A jury has delivered five not guilty verdicts against Kyle Rittenhouse, 18, following a double homicide trial for the shootings in the aftermath of protests against police brutality in the city of Kenosha, Wisconsin on 25 August 2020.
The rally against injustice that took place that night was organised in solidarity with a local Black man, Jacob Blake, who had been shot and left paralysed by a white police officer two days earlier following a confrontation after his SUV was stopped.
That incident had further inflamed tensions at the height of the Black Lives Matter demonstrations that erupted last summer in cities across America and around the world in response to the police killing of another African American, George Floyd, in Minneapolis, Minnesota, on 25 May.
Mr Rittenhouse was 17 at the time, living with his family in nearby Antioch, Illinois, and had taken part in police cadet training programmes, pronouncing himself a supporter of the pro-police “Blue Lives Matter” movement.
He would subsequently claim he had arrived in Kenosha with a friend to protect a local car dealership from being vandalised by protesters and had armed himself with a semi-automatic AR-15-style assault rifle for that purpose.
"So, people are getting injured, and our job is to protect this business,” he told Daily Caller reporter Richie McGinniss at the scene, explaining his reason for attending.
“Part of my job is also to help people. If there is somebody hurt, I’m running into harm’s way. That’s why I have my rifle, because I have to protect myself, obviously.
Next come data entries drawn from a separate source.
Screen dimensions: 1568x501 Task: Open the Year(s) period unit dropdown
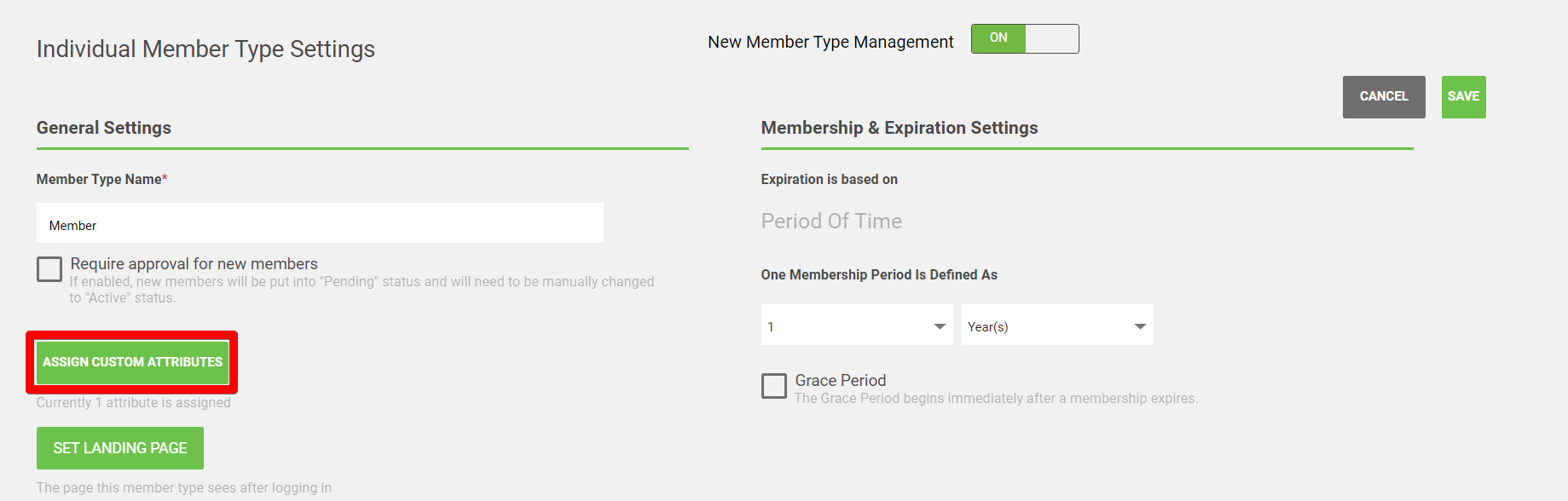(x=1057, y=325)
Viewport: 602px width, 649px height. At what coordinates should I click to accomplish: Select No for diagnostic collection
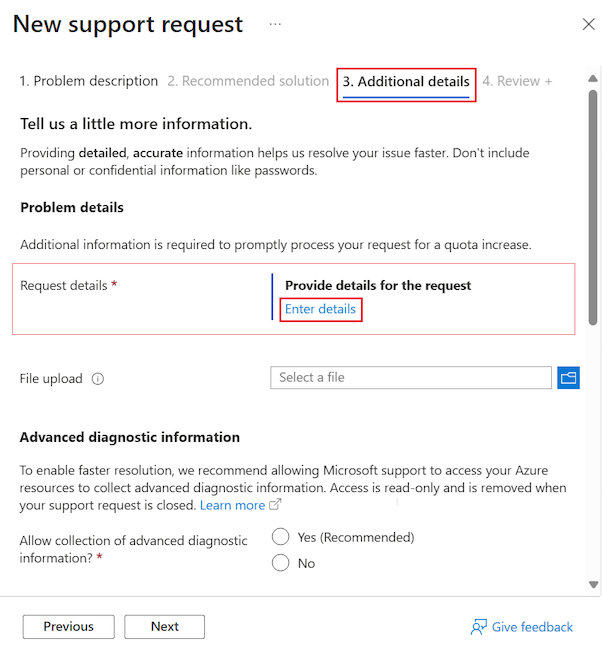[x=281, y=563]
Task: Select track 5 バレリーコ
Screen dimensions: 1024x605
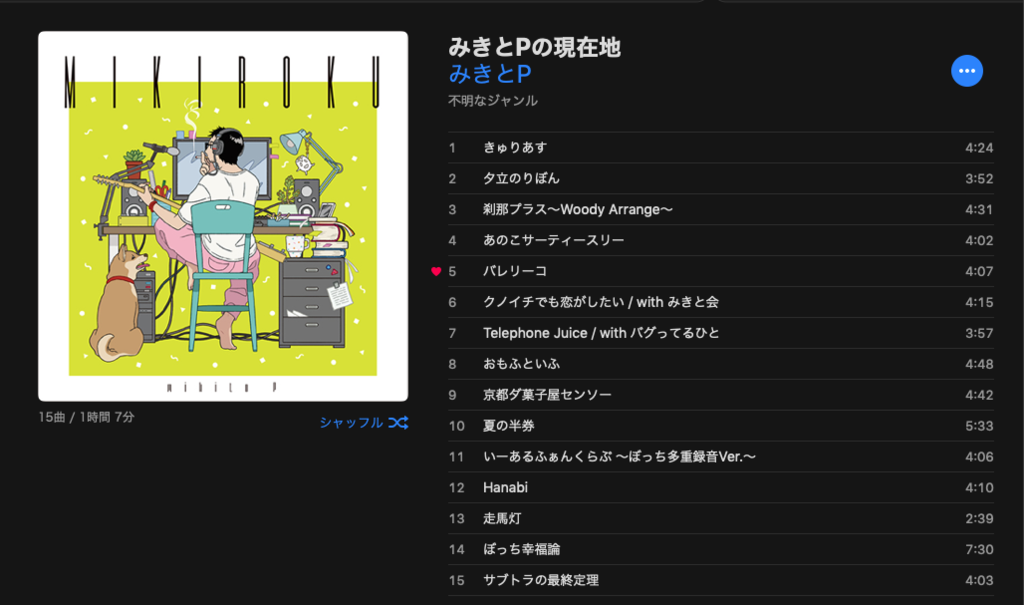Action: click(x=721, y=271)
I also have my med kit.”
The protest in Kenosha had been peaceful during the day but became chaotic as night fell and demonstrators began to clash with law enforcement, with much of the events unfolding recorded on phone cameras and uploaded immediately to social media.
After becoming involved in angry confrontations with several protesters on Sheridan Road amid the melee, much of which was caught on camera, Mr Rittenhouse shot and killed activists Joseph Rosenbaum and Anthony Huber, subsequently claiming he had only opened fire in self-defence when they had tried to disarm him, and wounded another, Gaige Grosskreutz, a paramedic who believed Mr Rittenhouse to be an “active shooter”.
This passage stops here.